In January, NextPrinciples, Milpitas, Calif., launched what it calls an integrated social analytics and engagement platform. The software, Insight-To-Action, is used by mid-size to large businesses to monitor and manage relationships with customers and prospects by tying together social media with CRM applications. The company has tight technology relationships with Microsoft, Salesforce.com and SugarCRM and recently won an award from SAP for Insight-To-Action running on SAP HANA.

Earlier this month NextPrinciples said it had "significantly increased" its reseller networks by adding partners currently selling SugarCRM, Microsoft Dynamics and Salesforce. "We are seeing a lot of interest in the marketplace and have added 15 resellers to our partner program since establishing it in fourth quarter of last year," CEO Satya Krishnaswamy said.

SkyKick Helps Partners Deploy Office 365

Office 365 is a core component of Microsoft's efforts to be a cloud computing player -- and that makes it a big deal for Microsoft's legions of channel partners. Seattle-based startup SkyKick has developed a hosted migration project automation platform, the SkyKick Application Suite, which solution providers use to help customers implement Office 365 cloud applications.

SkyKick just launched its product earlier this month. The suite's tools -- Web Planner, Migration Sync and Outlook Assistant -- provide everything needed to evaluate a customer's computing environment and migrate them from older email systems to Office 365.

Founded by co-CEOs Evan Richman and Todd Schwartz in 2011, the company has secured about $3.7 million in funding.

Stackdriver Monitors Apps In Public Clouds

When applications are running in a data center it's easy to monitor their performance.
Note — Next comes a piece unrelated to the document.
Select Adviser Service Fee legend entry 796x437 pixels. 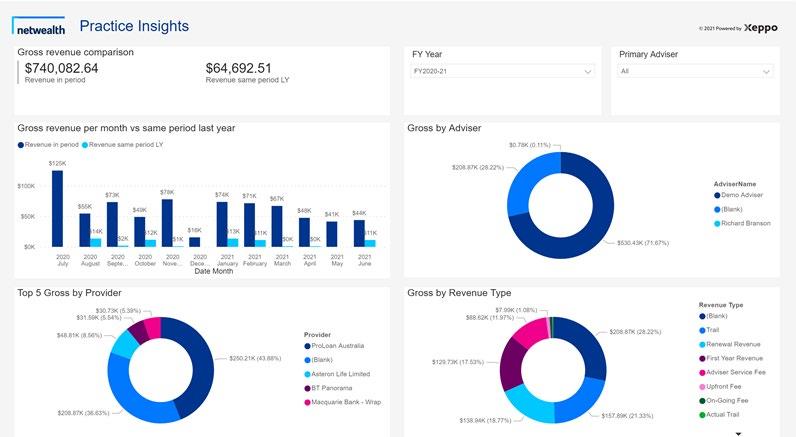(x=732, y=372)
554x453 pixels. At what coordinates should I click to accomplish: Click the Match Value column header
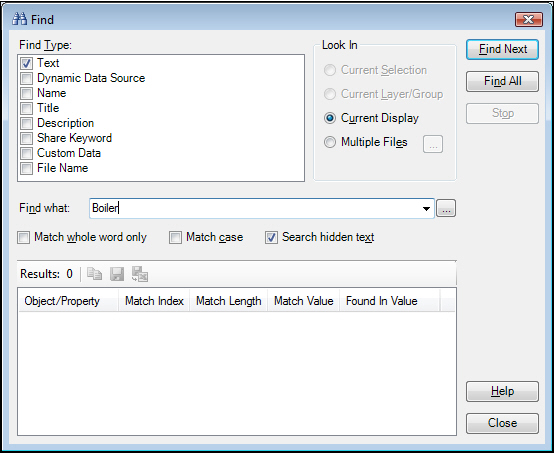(x=303, y=301)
When they're running in the cloud, not so much. Stackdriver develops software-as-a-service management tools that businesses use to gain visibility into the health of their cloud-based IT systems and applications and identify, troubleshoot and resolve performance issues.

Boston-based Stackdriver now offers its monitoring services for businesses running applications on Amazon Web Services and Rackspace Cloud -- more than 75 AWS customers subscribe to the Stackdriver service. A full-stack monitoring service for DevOps is under development.

Founded in 2012 by VMware veterans Dan Blecher and Izzy Azeri, Stackdriver raised $5 million in Series A venture funding in August from Bain Capital Ventures.

Tely Labs Promises Affordable, Easy-To-Use Videoconferencing

Tely Labs, Redwood City, Calif., developed the telyHD Appliance videoconferencing platform that the company touts as simpler and more affordable than videoconferencing equipment from established vendors. The company offers versions of the system targeted at SMB, enterprise and healthcare industry customers.

Tely Labs was founded in 2010 by President and CEO Sreekanth Ravi (pictured) and CTO Sudhakar Ravi. Tely Labs received $13 million in venture funding from Comcast Ventures and Rogers Venture Partners in September 2012. The Ravi brothers previously founded SonicWall, the network security technology company now owned by Dell, and Code Green Networks.

The company recently made a play for customers of Cisco's discontinued Umi personal telepresence products.